● **Extract**:
Originally Posted by GriffinRU

Yes,
18X25/2750mA/0.020Ohms - looks alright for 4S A123

Thanks!

[Bernie Wolfard]

Hmm, there have been a couple of things discussed in this thread I feel I need to comment on. I will also try to provide some information about the use of capacitors, the original reason for this thread.

First, the motor’s Kv affect on current.
Kv means RPM per volt. It has nothing to do with kilovolt or other electrical measurement. This is a constant all motors have. Part of Kv is determined by the number of turns of copper on the motor but turns affect different motor types differently so are not a constant and hence not really useful in determining a motors performance. When a motor spins up it becomes either a generator (brushed) or alternator (three phase brushless). As the motor goes faster, the amount of voltage it generates goes up. When the voltage of the motor matches the voltage of the battery pack it cannot go any faster, hence it has reached its Kv.
Given two similar motors with different Kvs and the same voltage, the higher Kv motor will pull more current (AMPS) than one with lower Kv. This is simply because the higher Kv is trying to get a higher RPM and it takes more current to go faster. There are other things that will cause the higher Kv motor pull more current such a lower copper to magnet ratio, less backplane, perhaps wider airgap etc. but you get the point. To get the efficiency advantages of getting watts from volts instead of AMPS you need to lower the Kv of the motor as your volts go up or you wind up pulling a lot more current as your voltage goes up.

Second: Capacitors, why?

(Extracted data entries)
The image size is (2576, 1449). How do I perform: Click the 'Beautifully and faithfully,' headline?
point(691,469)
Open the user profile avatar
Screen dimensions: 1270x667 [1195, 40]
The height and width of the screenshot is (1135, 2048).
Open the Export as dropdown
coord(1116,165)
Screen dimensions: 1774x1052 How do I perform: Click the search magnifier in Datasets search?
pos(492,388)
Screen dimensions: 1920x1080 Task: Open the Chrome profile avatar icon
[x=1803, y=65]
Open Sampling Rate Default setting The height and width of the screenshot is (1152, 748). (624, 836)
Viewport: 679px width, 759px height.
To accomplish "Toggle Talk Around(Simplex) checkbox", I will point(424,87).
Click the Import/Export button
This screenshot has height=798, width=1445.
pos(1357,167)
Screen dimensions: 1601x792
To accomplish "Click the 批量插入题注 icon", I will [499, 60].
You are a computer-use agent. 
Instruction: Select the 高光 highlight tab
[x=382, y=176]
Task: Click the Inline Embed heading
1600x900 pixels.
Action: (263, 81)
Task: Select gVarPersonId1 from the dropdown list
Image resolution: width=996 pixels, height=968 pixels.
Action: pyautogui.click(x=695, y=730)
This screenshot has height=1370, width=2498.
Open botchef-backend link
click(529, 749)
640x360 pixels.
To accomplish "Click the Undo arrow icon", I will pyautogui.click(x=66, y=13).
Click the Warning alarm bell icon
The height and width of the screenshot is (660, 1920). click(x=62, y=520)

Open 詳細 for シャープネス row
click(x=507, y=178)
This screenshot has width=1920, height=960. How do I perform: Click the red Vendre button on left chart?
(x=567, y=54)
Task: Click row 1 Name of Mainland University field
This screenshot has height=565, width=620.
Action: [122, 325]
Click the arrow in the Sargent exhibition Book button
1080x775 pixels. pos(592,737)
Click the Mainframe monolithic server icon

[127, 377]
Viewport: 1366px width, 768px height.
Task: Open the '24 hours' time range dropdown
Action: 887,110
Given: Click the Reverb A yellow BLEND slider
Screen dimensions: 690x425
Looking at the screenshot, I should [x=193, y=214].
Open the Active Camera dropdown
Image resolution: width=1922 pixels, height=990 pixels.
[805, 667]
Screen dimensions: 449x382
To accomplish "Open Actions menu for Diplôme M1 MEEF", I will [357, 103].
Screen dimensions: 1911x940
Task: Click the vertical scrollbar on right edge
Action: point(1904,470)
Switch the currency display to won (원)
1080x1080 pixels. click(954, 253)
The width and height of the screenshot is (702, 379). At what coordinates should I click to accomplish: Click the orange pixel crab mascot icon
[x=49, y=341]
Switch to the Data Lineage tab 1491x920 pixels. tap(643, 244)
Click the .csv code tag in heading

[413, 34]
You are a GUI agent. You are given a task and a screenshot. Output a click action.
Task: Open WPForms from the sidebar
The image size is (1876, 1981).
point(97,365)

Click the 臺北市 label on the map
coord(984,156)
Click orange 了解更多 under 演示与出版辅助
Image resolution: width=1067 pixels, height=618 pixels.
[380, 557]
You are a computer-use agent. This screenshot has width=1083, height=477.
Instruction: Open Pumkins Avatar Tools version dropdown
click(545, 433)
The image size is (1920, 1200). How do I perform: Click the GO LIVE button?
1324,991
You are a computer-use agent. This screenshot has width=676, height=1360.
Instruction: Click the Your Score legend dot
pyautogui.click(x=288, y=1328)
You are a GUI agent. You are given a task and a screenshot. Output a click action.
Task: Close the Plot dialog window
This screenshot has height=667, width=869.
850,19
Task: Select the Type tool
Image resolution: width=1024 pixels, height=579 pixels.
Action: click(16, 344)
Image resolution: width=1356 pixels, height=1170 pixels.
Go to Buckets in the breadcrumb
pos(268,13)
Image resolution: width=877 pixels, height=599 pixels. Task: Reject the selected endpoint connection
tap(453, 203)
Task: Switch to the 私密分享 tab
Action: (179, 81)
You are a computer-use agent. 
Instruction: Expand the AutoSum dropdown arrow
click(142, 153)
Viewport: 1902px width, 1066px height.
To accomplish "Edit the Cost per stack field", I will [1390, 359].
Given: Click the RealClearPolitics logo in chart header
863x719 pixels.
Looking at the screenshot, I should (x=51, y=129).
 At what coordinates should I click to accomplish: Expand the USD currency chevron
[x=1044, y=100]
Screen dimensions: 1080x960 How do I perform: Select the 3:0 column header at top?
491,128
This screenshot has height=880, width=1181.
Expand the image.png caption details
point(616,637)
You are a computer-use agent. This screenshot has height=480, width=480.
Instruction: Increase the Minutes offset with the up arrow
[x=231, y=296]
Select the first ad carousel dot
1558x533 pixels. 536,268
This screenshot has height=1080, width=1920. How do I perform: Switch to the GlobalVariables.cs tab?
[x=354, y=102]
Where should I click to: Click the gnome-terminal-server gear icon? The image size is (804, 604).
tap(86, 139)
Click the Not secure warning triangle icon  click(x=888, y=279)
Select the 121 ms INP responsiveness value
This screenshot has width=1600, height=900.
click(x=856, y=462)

● **Instruction 1**:
For each statement below, decide whether it agrees with the forum thread on motor Kv and capacitors. Answer yes or no, and quote the words of the thread that decide it.
(a) Kv is a measure given in kilovolts.
(b) At the same voltage, of two similar motors, the one with the higher Kv pulls more current.
(c) A three-phase brushless motor becomes a generator when it spins up.
● **Instruction 2**: Reproduce the passage of the forum thread on motor Kv and capacitors that begins at the words "Originally Posted by" and ends after "for this thread.".
● **Instruction 3**: Write the next part of the forum thread on motor Kv and capacitors, picking up after its last line.

● **Final result 1**:
(a) No: "It has nothing to do with kilovolt or other electrical measurement."
(b) Yes: "Given two similar motors with different Kvs and the same voltage, the higher Kv motor will pull more current (AMPS) than one with lower Kv."
(c) No: "it becomes either a generator (brushed) or alternator (three phase brushless)."

● **Final result 2**:
Originally Posted by GriffinRU

Yes,
18X25/2750mA/0.020Ohms - looks alright for 4S A123

Thanks!

[Bernie Wolfard]

Hmm, there have been a couple of things discussed in this thread I feel I need to comment on. I will also try to provide some information about the use of capacitors, the original reason for this thread.

● **Final result 3**:
Sole purpose of adding Caps to a controller is to control ripple current. Ripple current is a side affect of pulling pulsed current from a DC source where nothing in the system is electrically perfect. In this case this means the components of the system, particularly the battery, have electrical resistance*. A speed controller works by switching full throttle current on and off really fast to the motor (in our case about 11,000 times per second). This is called pulse width modulation or PWM. The motor averages these pulses out. If 50% of each pulse if off, 50% on the motor sees 50% power. This means the ESC is also pulling pulsed current at the same rate from the battery. In a ideal world these pulses would form a square sine wave where the on part of the pulse went straight up to full throttle current, straight over to the cut off point, straight downs to off current, straight over to on then repeat over and over, then rinse. Unfortunately, as some of you may have found out by now, we don’t live in a ideal world, electrical or otherwise. Because of the batteries internal resistance each pulse it puts out starts a little late, slopes up, overshoots, flattens out, shuts off a little late and tapers down and undershoots. All of this lateness, sloping and overshooting is called ripple current. The caps simply help smooth this out. If the batteries are inadequate, there is high resistance wire or plugs between the pack and the ESC or a high resistance plug the caps will quickly become drained trying to mitigate ripple current. If this happens the caps overheat. Worst case they blow up. As they are overheating they allow more ripple current to reach the FETS which in turn heat up. All of this is bad and can lead to catastrophic failure of the ESC. However, it is important to remember that capacitors cannot make up of inadequate batteries or poor wiring, they provide no increase in power and if they are the wrong ones make matters worst by increasing resistance. A properly designed ESC with good batteries does not need more capacitance. With inadequate batteries no amount of capacitance will help. To ensure long life in an electric power system just make sure you use the best (lowest internal resistance) batteries available with large enough capacity. Always ensure are least 20% more battery discharge capability than you think you will need and everything is OK an power will actually go up as more amperage equals more power, more voltage equals more motor RPM.

Bernie

* A batteries internal resistance is the one and only number that determines how fast the cell can discharge. The lower the resistance, the quicker the cell can discharge. Wouldn’t it be nice if battery companies published this statistic so we could easily judge which batteries are the best?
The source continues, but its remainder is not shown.